- [WRITTEN INSTRUCTION]
Print the part of the forum thread starting with "## 3SweetGoldens (Feb" and going on through "(Feb 21, 2009)".

- [QUOTED PASSAGE]
Looking forward to all your posts!!!


----------



## Adriennelane (Feb 13, 2008)

I think it's wonderful. What Selka taught Gunner will also be passed down to Sasha too.


----------



## Maggies mom (Jan 6, 2006)

whooooo hooooo Deb.... Selka knew you had more love to share and wanted his momma to be happy again. The pup will never replace Selka but will help with the heartache.


----------



## Sweet Girl (Jun 10, 2010)

Yaaaaaay! This is SUCH great news! What an awesome job Selka continues to do caring for you.

This will bring you so much laughter and love and joy - not replacing dear Selka, but adding on to all he left behind. And I bet Gunner will be SO happy to have a companion again. It's what he knows. And this time, he gets to be the big know-it-all brother. How can he not love it?

Love the name Sasha - I, too, know a guy named Sasha. I love it because it has the same rhythm and feel of Selka. What a wonderful thing to have come home and read. I was all teary when I read your first post - and smiling ear to ear by the time I got through the whole thread.


----------



## Debles (Sep 6, 2007)

Thanks everyone. I can't wait. : )


----------



## 3SweetGoldens (Feb 28, 2007)

I am just so completely thrilled for you, Dan, and Gunner! I can't wait to see Sasha's pictures! He will be gorgeous, and what a wonderful pedigree! I know Selka will be with you forever in your heart, and I so believe Selka has given this opportunity to you, to help you through the grieving process. A little happy, bouncing puppy will bring so much happiness....with Selka's love and blessing in to your home. Thinking of you, and praying for peace in your heart, that only time can bring. Hugs.....


----------



## hollyk (Feb 21, 2009)

Deb, it looks like your heart is going to get bigger again to make room for Sasha. 
Nice pedigree .....you will have dust off the camo 
Good Boy Selka for sending your Mom a puppy.
Congratulations!


----------



## 3459 (Dec 27, 2007)

Good Boy, Selka! Deb, I think he charmed a band of angels to help him look after you! There's a Stoney pup and Minnie grand-pup heading to a wonderful life in a great golden home tailor made for him. Can't wait to see pics of Sasha! Gunner is going to be a wonderful big brother. Oh, I am soooo excited for you! Wishing a joy-filled journey with lots of sweet memories all along the way! Hugs.:smooch:


----------



## Allan's Girl (Apr 16, 2009)

I am so happy Selka sent you a new friend. Love and hugs all around.


----------



## Cathy's Gunner (Dec 4, 2008)

Morning Deb. Just checking in and wondered if you have received any pictures of the male puppies. Hope all of you had a restful night and will be praying for Dan this morning at his doctor's appointment.


----------



## paula bedard (Feb 5, 2008)

[Dataset records]
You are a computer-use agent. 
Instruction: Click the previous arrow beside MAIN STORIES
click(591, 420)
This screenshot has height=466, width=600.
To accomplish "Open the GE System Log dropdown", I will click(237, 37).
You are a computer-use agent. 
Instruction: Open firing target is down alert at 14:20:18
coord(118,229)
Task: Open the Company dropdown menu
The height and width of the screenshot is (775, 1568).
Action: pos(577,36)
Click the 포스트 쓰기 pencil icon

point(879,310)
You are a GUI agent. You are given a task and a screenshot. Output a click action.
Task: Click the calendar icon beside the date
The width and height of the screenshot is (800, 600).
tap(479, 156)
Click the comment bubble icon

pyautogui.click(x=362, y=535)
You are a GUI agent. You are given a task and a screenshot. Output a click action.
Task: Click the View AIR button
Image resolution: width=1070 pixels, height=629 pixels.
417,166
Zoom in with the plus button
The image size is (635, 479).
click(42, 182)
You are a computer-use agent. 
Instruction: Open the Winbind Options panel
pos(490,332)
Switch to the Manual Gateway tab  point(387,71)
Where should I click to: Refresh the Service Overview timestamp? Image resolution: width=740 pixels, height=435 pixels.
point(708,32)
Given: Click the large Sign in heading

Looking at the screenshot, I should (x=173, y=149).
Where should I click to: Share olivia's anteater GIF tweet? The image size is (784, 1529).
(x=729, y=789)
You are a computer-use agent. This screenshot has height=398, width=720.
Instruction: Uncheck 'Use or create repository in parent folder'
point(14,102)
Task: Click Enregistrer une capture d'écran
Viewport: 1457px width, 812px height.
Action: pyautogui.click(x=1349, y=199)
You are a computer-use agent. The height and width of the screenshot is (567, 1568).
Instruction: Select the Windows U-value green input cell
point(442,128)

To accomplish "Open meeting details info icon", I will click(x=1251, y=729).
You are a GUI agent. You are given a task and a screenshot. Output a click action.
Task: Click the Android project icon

- [COMPLETED EXERCISE]
## 3SweetGoldens (Feb 28, 2007)

I am just so completely thrilled for you, Dan, and Gunner! I can't wait to see Sasha's pictures! He will be gorgeous, and what a wonderful pedigree! I know Selka will be with you forever in your heart, and I so believe Selka has given this opportunity to you, to help you through the grieving process. A little happy, bouncing puppy will bring so much happiness....with Selka's love and blessing in to your home. Thinking of you, and praying for peace in your heart, that only time can bring. Hugs.....


----------



## hollyk (Feb 21, 2009)